We would also like to note that in this article we are considering the procedures for registering a change of director in an LLC (a person acting without a power of attorney); if it is necessary to change the director of a branch, then it is enough to revoke the previously issued power of attorney and issue a power of attorney to the new director (it is also necessary to remember that the director of the branch is an employee of the company who is subject to the general rules of employment and dismissal).
Step-by-step instructions “Making changes to the Unified State Register of Legal Entities when changing the director (general director) in an LLC or joint-stock company”
In order to make changes to the Unified State Register of Legal Entities when changing the director, we recommend following this algorithm.
Step 1. Select a candidate for a new director and check the candidate for the position of director in the register of disqualified persons
A disqualified person cannot hold leadership positions in organizations. Therefore, if a new director is included in this register, the tax office will refuse to make changes in connection with the change of general director.
Step 2. Prepare the minutes of the general meeting of participants (decision of the sole founder) on the change of director or the decision of the Board of Directors (depending on the procedure established by the charter)
Usually the decision to change the director is made by the general meeting of participants. The charter may refer this issue to the competence of the board of directors. Therefore, before starting actions to change the director, we recommend that you carefully read the charter. At the general meeting of participants (meeting of the board of directors), decisions are made to terminate the powers of the previous director and to elect a new one. The decision of the board of directors is drawn up and signed in accordance with the requirements of the charter.
The decision to change the director must necessarily contain a decision on two issues:
- on termination of powers of the sole executive body, that is, termination of powers of the current director
- on the election of the sole executive body (new director)
In addition, the agenda in practice includes the issue of choosing a person who will sign an employment contract with the new director of the LLC (for a JSC this issue is included in the absence of a board of directors authorized to sign the employment contract), as well as the issue of choosing the chairman and secretary of the meeting who sign protocol.
If the general meeting of participants is held in compliance with formal procedures established by law (for example, with a large number of participants in the organization, different opinions regarding the candidacy of the director), then the following rules for holding the meeting must be taken into account.
Convening and holding a general meeting of LLC participants:
- The meeting is convened by the director of the company. To do this, he makes a decision independently or on the basis of the request of the company’s participants having in total less than 10% of the votes, the board of directors or other persons and sends a notification to all LLC participants at least 30 days before the meeting. A participant with at least 10% of the votes (or other persons demanding a general meeting) may independently convene a general meeting if the director does not make a decision or refuses to convene it within 5 days after receiving the request.

#### Material
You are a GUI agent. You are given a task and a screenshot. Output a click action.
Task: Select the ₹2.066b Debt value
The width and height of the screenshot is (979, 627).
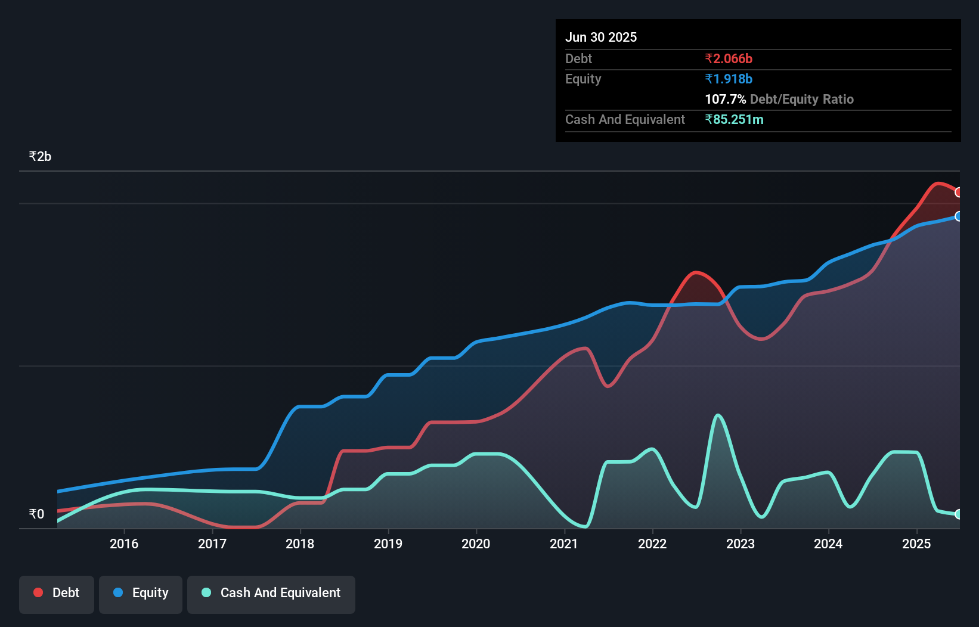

#### Written request
In the guide to changing a company's director, how many days before a general meeting of LLC participants must the notice go out to all participants?

#### Response to this exercise
At least 30 days before the meeting.